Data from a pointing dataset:

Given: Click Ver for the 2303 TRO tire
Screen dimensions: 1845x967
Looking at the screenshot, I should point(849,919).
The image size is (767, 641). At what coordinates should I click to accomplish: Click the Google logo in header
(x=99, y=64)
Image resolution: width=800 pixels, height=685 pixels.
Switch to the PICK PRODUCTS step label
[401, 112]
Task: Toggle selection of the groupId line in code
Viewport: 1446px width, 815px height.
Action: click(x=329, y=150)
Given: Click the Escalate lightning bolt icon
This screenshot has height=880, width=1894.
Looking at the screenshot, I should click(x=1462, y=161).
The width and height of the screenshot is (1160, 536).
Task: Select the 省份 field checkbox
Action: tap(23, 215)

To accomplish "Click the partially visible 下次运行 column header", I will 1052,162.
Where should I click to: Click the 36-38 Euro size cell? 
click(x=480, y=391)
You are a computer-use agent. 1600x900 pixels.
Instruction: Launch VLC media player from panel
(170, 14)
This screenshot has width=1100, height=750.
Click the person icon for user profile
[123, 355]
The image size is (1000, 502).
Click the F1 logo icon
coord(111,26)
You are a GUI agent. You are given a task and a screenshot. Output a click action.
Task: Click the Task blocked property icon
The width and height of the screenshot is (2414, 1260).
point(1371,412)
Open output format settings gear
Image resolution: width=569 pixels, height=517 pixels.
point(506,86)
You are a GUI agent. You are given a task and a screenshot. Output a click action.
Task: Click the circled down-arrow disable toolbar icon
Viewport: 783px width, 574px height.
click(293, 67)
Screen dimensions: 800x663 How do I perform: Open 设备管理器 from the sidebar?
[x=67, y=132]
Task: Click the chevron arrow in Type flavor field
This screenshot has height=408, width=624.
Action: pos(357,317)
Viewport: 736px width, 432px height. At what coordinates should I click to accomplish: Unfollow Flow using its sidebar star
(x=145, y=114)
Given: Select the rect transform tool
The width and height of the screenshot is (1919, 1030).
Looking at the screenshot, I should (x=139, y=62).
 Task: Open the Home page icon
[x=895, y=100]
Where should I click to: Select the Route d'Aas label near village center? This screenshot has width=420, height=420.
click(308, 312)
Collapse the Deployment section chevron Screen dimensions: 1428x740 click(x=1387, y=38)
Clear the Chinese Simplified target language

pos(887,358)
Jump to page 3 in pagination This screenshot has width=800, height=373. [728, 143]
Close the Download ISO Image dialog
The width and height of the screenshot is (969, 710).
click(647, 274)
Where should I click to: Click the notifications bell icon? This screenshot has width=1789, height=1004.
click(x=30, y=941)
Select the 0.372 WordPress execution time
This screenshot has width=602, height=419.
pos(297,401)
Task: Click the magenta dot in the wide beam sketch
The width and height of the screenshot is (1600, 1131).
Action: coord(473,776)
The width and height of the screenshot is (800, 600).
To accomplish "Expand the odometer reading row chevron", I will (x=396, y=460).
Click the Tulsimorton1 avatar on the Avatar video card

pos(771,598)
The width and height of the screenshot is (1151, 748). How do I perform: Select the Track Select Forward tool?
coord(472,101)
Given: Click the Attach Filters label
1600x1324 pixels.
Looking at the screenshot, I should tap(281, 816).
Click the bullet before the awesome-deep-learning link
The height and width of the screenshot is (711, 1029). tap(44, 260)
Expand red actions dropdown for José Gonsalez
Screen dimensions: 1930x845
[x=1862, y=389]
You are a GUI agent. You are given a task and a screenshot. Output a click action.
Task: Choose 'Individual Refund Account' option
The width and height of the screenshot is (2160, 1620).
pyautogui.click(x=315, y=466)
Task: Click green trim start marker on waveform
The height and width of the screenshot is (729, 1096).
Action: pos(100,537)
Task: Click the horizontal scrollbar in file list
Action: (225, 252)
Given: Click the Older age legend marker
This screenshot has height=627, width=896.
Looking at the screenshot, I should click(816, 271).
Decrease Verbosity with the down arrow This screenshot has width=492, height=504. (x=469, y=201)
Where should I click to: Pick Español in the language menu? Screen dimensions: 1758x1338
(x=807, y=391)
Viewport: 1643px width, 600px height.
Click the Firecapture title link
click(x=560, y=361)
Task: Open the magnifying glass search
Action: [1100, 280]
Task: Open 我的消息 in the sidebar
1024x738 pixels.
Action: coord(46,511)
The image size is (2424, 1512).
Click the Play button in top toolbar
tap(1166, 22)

PROBLEM REQUIREMENTS: Duplicate all of the data above line for line, with no changes.

RESULT OF THE EXERCISE:
Given: Click Ver for the 2303 TRO tire
Screen dimensions: 1845x967
Looking at the screenshot, I should point(849,919).
The image size is (767, 641). At what coordinates should I click to accomplish: Click the Google logo in header
(x=99, y=64)
Image resolution: width=800 pixels, height=685 pixels.
Switch to the PICK PRODUCTS step label
[401, 112]
Task: Toggle selection of the groupId line in code
Viewport: 1446px width, 815px height.
Action: click(x=329, y=150)
Given: Click the Escalate lightning bolt icon
This screenshot has height=880, width=1894.
Looking at the screenshot, I should click(x=1462, y=161).
The width and height of the screenshot is (1160, 536).
Task: Select the 省份 field checkbox
Action: tap(23, 215)

To accomplish "Click the partially visible 下次运行 column header", I will 1052,162.
Where should I click to: Click the 36-38 Euro size cell? 
click(x=480, y=391)
You are a computer-use agent. 1600x900 pixels.
Instruction: Launch VLC media player from panel
(170, 14)
This screenshot has width=1100, height=750.
Click the person icon for user profile
[123, 355]
The image size is (1000, 502).
Click the F1 logo icon
coord(111,26)
You are a GUI agent. You are given a task and a screenshot. Output a click action.
Task: Click the Task blocked property icon
The width and height of the screenshot is (2414, 1260).
point(1371,412)
Open output format settings gear
Image resolution: width=569 pixels, height=517 pixels.
point(506,86)
You are a GUI agent. You are given a task and a screenshot. Output a click action.
Task: Click the circled down-arrow disable toolbar icon
Viewport: 783px width, 574px height.
click(293, 67)
Screen dimensions: 800x663 How do I perform: Open 设备管理器 from the sidebar?
[x=67, y=132]
Task: Click the chevron arrow in Type flavor field
This screenshot has height=408, width=624.
Action: pos(357,317)
Viewport: 736px width, 432px height. At what coordinates should I click to accomplish: Unfollow Flow using its sidebar star
(x=145, y=114)
Given: Select the rect transform tool
The width and height of the screenshot is (1919, 1030).
Looking at the screenshot, I should (x=139, y=62).
 Task: Open the Home page icon
[x=895, y=100]
Where should I click to: Select the Route d'Aas label near village center? This screenshot has width=420, height=420.
click(308, 312)
Collapse the Deployment section chevron Screen dimensions: 1428x740 click(x=1387, y=38)
Clear the Chinese Simplified target language

pos(887,358)
Jump to page 3 in pagination This screenshot has width=800, height=373. [728, 143]
Close the Download ISO Image dialog
The width and height of the screenshot is (969, 710).
click(647, 274)
Where should I click to: Click the notifications bell icon? This screenshot has width=1789, height=1004.
click(x=30, y=941)
Select the 0.372 WordPress execution time
This screenshot has width=602, height=419.
pos(297,401)
Task: Click the magenta dot in the wide beam sketch
The width and height of the screenshot is (1600, 1131).
Action: coord(473,776)
The width and height of the screenshot is (800, 600).
To accomplish "Expand the odometer reading row chevron", I will (x=396, y=460).
Click the Tulsimorton1 avatar on the Avatar video card

pos(771,598)
The width and height of the screenshot is (1151, 748). How do I perform: Select the Track Select Forward tool?
coord(472,101)
Given: Click the Attach Filters label
1600x1324 pixels.
Looking at the screenshot, I should tap(281, 816).
Click the bullet before the awesome-deep-learning link
The height and width of the screenshot is (711, 1029). tap(44, 260)
Expand red actions dropdown for José Gonsalez
Screen dimensions: 1930x845
[x=1862, y=389]
You are a GUI agent. You are given a task and a screenshot. Output a click action.
Task: Choose 'Individual Refund Account' option
The width and height of the screenshot is (2160, 1620).
pyautogui.click(x=315, y=466)
Task: Click green trim start marker on waveform
The height and width of the screenshot is (729, 1096).
Action: pos(100,537)
Task: Click the horizontal scrollbar in file list
Action: (225, 252)
Given: Click the Older age legend marker
This screenshot has height=627, width=896.
Looking at the screenshot, I should click(816, 271).
Decrease Verbosity with the down arrow This screenshot has width=492, height=504. (x=469, y=201)
Where should I click to: Pick Español in the language menu? Screen dimensions: 1758x1338
(x=807, y=391)
Viewport: 1643px width, 600px height.
Click the Firecapture title link
click(x=560, y=361)
Task: Open the magnifying glass search
Action: [1100, 280]
Task: Open 我的消息 in the sidebar
1024x738 pixels.
Action: coord(46,511)
The image size is (2424, 1512).
Click the Play button in top toolbar
tap(1166, 22)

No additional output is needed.